# REQUIRED WORK:
Filter the data below for the string "number" and copy each matching line.

[Collected data]
• • • • •

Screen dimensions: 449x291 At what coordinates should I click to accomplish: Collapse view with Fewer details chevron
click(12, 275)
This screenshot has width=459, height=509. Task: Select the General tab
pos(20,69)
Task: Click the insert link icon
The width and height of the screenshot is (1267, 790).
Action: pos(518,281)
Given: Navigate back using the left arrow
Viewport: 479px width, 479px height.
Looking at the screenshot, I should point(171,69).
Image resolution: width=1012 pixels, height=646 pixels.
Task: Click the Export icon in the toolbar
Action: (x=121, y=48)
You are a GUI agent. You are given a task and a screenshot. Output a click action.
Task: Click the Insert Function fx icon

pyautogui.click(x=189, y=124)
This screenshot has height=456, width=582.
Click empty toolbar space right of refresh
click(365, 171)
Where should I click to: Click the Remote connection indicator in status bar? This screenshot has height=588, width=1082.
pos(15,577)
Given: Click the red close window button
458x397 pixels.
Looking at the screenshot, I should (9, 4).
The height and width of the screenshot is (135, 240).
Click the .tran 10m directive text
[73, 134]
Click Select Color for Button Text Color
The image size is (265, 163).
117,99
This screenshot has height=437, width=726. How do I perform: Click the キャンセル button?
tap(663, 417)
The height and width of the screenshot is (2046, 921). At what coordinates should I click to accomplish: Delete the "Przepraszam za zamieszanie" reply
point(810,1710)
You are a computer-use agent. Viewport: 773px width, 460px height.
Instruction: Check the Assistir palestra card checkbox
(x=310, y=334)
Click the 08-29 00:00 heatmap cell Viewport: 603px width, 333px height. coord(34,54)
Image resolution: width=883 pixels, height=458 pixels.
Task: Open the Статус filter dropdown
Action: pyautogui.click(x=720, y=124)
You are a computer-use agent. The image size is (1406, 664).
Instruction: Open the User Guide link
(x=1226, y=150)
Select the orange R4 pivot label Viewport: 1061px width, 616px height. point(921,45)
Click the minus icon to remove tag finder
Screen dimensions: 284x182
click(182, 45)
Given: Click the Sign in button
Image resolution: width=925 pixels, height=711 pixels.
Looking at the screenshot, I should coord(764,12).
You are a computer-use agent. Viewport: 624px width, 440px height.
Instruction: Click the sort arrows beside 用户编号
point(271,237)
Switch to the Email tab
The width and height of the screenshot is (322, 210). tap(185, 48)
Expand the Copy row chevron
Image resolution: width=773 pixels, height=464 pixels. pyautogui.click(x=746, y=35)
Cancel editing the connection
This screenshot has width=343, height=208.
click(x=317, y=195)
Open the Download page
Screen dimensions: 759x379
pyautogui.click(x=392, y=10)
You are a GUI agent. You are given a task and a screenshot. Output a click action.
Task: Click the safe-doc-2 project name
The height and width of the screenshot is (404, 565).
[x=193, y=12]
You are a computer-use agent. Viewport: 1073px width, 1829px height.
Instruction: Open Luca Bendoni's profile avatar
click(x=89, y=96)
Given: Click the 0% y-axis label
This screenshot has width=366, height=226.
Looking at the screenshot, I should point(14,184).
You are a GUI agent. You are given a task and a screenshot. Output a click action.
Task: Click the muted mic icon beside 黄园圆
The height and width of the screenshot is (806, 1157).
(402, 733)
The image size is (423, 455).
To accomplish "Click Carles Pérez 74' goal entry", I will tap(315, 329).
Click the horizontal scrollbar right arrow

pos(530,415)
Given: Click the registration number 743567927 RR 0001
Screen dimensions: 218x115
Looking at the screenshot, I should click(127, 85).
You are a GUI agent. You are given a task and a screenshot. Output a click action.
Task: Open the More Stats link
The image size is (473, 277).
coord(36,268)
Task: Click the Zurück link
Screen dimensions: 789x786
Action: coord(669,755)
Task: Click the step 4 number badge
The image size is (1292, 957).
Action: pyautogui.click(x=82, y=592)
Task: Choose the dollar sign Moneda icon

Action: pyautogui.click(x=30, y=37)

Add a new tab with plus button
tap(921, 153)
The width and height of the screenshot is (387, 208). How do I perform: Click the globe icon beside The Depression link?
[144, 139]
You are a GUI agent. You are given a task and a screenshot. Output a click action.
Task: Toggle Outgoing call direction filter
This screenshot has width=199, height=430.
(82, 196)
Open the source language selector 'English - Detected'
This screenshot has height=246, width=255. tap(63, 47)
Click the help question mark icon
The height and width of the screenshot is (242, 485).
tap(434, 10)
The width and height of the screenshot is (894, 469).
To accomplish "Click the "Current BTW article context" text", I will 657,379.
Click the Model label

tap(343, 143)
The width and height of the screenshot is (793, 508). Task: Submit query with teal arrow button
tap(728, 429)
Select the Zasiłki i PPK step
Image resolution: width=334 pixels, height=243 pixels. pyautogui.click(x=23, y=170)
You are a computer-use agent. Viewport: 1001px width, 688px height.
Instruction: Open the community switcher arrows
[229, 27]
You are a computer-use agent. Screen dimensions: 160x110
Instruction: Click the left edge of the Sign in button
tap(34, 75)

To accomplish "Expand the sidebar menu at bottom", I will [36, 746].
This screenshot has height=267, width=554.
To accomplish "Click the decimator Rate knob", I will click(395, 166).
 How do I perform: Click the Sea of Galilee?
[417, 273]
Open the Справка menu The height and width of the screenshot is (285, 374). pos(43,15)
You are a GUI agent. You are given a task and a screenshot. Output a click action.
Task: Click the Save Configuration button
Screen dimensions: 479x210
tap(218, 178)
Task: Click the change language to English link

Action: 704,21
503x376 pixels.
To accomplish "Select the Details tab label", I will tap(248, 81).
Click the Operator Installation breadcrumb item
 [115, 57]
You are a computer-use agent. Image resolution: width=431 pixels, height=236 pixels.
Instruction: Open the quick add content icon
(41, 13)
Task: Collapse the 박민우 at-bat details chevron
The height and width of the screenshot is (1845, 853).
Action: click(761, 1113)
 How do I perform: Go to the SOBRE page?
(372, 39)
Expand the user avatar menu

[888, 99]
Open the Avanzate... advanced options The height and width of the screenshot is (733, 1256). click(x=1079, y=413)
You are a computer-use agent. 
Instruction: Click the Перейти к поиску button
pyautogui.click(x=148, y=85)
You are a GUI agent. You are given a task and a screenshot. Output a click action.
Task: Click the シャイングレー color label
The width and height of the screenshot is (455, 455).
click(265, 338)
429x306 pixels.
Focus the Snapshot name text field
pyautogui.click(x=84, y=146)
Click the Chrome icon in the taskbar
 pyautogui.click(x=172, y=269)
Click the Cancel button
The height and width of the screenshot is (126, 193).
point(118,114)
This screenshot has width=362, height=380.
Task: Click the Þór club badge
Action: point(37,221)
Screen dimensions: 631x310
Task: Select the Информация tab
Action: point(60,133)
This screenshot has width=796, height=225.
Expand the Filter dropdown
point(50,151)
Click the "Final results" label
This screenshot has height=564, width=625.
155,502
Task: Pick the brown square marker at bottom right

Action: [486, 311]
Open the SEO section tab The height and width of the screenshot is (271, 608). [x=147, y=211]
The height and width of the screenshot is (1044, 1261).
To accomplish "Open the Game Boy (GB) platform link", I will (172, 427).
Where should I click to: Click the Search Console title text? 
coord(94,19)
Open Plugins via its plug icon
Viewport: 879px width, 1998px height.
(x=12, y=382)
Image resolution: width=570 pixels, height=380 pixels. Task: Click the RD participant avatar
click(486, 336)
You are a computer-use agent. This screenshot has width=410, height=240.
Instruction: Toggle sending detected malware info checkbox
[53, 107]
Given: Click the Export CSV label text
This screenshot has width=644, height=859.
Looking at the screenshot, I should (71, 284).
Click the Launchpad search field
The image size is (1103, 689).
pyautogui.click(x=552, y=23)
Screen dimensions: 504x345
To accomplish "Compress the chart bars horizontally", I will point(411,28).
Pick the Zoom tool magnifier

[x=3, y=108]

• • • • •

# SOLUTION TO THIS EXERCISE:
Given: Click the registration number 743567927 RR 0001
Task: Click the step 4 number badge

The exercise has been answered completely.